Interview with Stephen Strom, Author/Photographer of Bears Ears

Author Strom and cover of Bears Ears

Reviewer Rachel Jagareski Talks Pristine Wilderness with Stephen E. Strom, Author/Photographer of Bears Ears: Views from a Sacred Land

While not tech savvy, since arriving in the Oval Office, President Trump has shown great proficiency in the use of the Mac prompt ⌘Z (⤺). Indeed, he seems hellbent to undo as many Obama-era initiatives as possible—health care, trade agreements, Deferred Action for Childhood Arrivals (DACA) program, Paris Agreement, Iran nuclear deal, and on and on. With climate change in mind, we’re especially distressed by the president’s desire to expand coal, oil, and gas development on public land, and to kill environmental initiatives that put limits on the energy industry. Trump and EPA chief Scott Pruitt detest the fact that Obama created or expanded twenty-nine national monuments during his eight years in office, representing more than 550 million more acres under federal protection.

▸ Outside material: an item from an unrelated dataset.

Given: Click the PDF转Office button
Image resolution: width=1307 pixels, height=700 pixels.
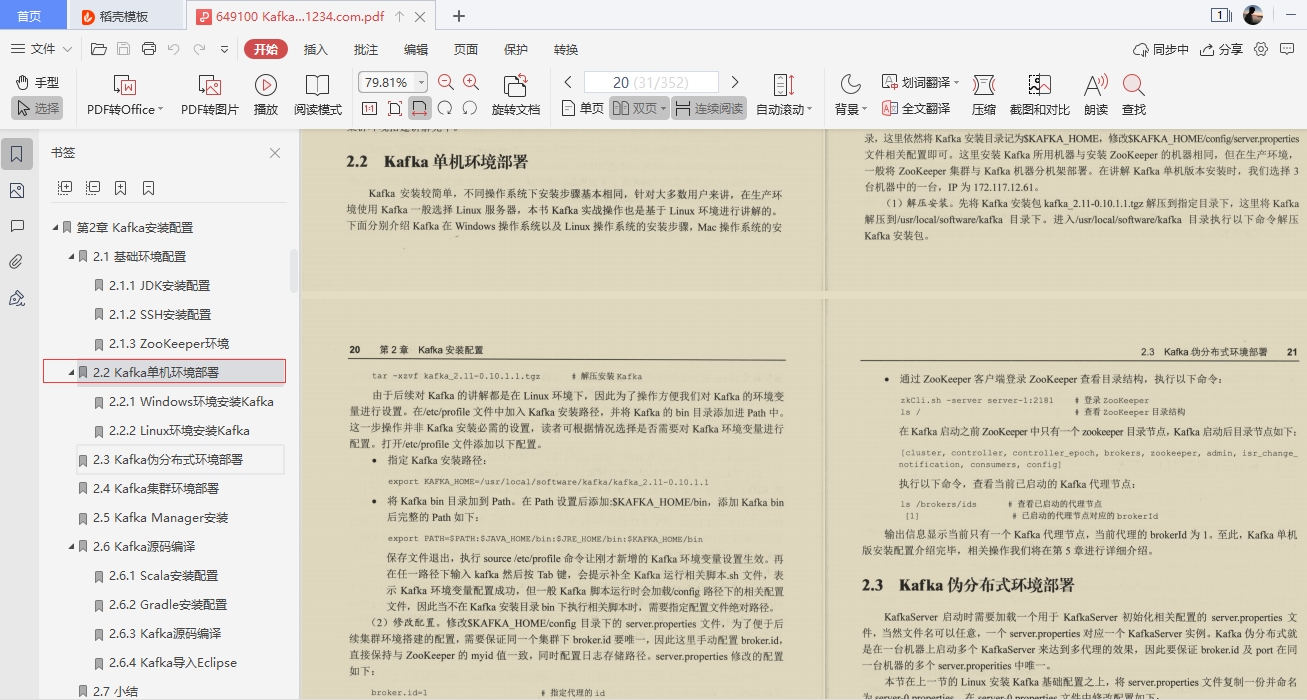Looking at the screenshot, I should pos(122,94).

Cover of Bears Ears, Views from a Sacred Land
The Bears Ears National Monument in the southeastern corner of Utah was one of those twenty-nine. Today’s Face Off features Stephen E. Strom, author/photographer of Bears Ears: Views from a Sacred Land, “a visual and literary introduction to this singular landscape, with a thorough textual tour of its social and geological history alongside Strom’s dazzling color photographs,” in the words of Rachel Jagareski, in her glowing review of the title in the May/June issue of Foreword Reviews.

For reasons political, environmental, aesthetical, and literary, we asked Jagareski to chase down Strom for a Face Off, and the two seemed to get along splendidly. Check out the week’s Special Features and Featured Reviews at the end.

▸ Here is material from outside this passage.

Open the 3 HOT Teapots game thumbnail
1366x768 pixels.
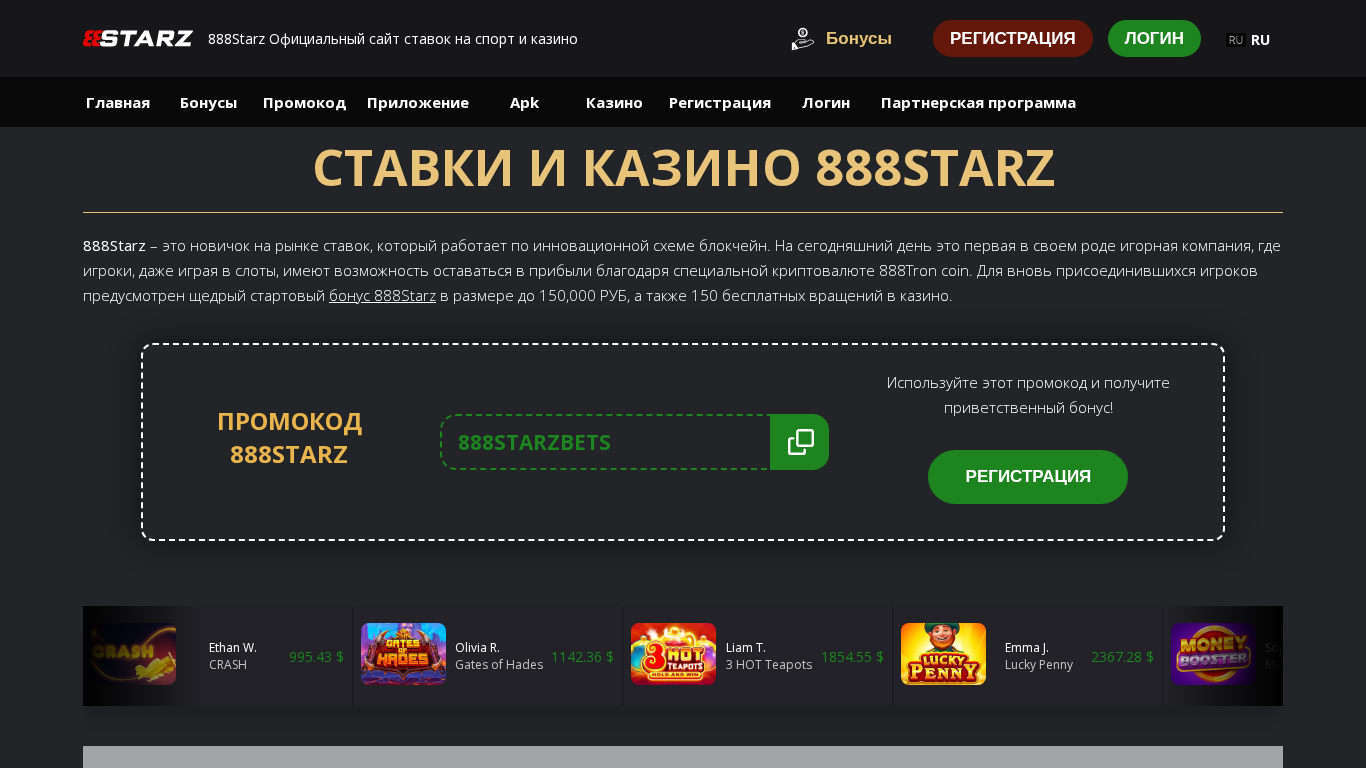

Though categorized as a photography and nature title, this book can be enjoyed on so many levels. The photographs document a spectacular and special landscape that you and Rebecca M. Robinson describe so evocatively in your text. One learns so much about Bears Ears’ historical, geological, cultural, and spiritual background, and it is accented with wonderful quotes from Wallace Stegner to Theodore Roosevelt. Additionally, Joy Harjo’s powerful poem is a benediction over the whole project that warns of how much might be lost if this area is not protected. How did this literary and artistic collaboration come about? Did the book start as a photography book and then evolve into something more or did you envision this multi-layered project at the outset?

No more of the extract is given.